On July 23, Jean Charles de Menezes, a young Brazilian legally living and working in Britain, was killed at Stockwell Underground Station in a tragic case of mistaken identity. Police have confirmed he had no links whatsoever to terrorism. But he had come out of a house under surveillance by antiterrorist undercover police, was overdressed on a warm day, ran in panic when challenged by the police, and was shot eight times at point-blank range. From his point of view, in the heightened state of fear in London, perhaps he ran because a group of suspicious men had stalked him and were now chasing him.

Sympathy for the police dilemma is tempered by still greater sympathy for Menezes and his family. The case highlights the need for a proper balance between civil liberties and human rights, and the responsibility of the state to protect its citizens from terrorists.

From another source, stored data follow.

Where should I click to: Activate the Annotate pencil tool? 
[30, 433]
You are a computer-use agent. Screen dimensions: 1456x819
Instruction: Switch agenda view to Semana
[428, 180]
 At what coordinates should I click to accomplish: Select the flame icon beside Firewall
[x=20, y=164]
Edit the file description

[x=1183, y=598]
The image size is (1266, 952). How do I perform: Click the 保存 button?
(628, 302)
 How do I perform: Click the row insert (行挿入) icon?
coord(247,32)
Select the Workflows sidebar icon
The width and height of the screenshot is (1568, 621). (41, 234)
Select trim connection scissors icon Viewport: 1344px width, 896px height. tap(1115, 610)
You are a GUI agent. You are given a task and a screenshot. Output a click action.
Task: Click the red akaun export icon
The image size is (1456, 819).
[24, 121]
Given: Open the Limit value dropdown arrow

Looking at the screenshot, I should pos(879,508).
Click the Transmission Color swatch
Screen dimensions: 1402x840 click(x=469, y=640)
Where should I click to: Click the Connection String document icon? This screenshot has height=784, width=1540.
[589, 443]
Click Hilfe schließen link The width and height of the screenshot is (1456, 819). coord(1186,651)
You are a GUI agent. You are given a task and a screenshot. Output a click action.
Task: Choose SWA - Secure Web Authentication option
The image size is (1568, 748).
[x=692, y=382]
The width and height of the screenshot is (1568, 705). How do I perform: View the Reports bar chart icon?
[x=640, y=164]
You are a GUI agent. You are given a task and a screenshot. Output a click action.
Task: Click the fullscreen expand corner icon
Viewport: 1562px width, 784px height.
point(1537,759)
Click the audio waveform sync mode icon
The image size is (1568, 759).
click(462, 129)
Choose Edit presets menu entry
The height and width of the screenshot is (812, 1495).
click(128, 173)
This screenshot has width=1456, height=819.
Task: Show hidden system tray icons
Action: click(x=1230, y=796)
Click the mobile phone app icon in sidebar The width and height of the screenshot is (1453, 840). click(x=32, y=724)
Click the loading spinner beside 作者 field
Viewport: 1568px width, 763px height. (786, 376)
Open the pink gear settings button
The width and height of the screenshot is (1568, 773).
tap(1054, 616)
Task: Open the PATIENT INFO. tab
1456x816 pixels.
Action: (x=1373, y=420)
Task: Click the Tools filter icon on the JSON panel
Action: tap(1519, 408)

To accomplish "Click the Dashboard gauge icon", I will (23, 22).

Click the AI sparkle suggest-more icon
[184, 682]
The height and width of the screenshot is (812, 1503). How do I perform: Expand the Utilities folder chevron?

Before 9/11, Western governments and human-rights champions were prone to moral ambivalence between perpetrators of terrorism and efforts of legitimate governments to maintain national security and assure public safety. After 9/11, Western governments began to view other countries' parallel wars against terrorism through the prism of a fellow-government facing agonizing policy choices in the real world, rather than single-issue groups whose vision is not anchored in any responsibility for policy decisions. Many governments used to be at the receiving end of moral and political judgment about robust responses to violent threats posed to their authority and order from armed dissidents. They now get a more sympathetic hearing.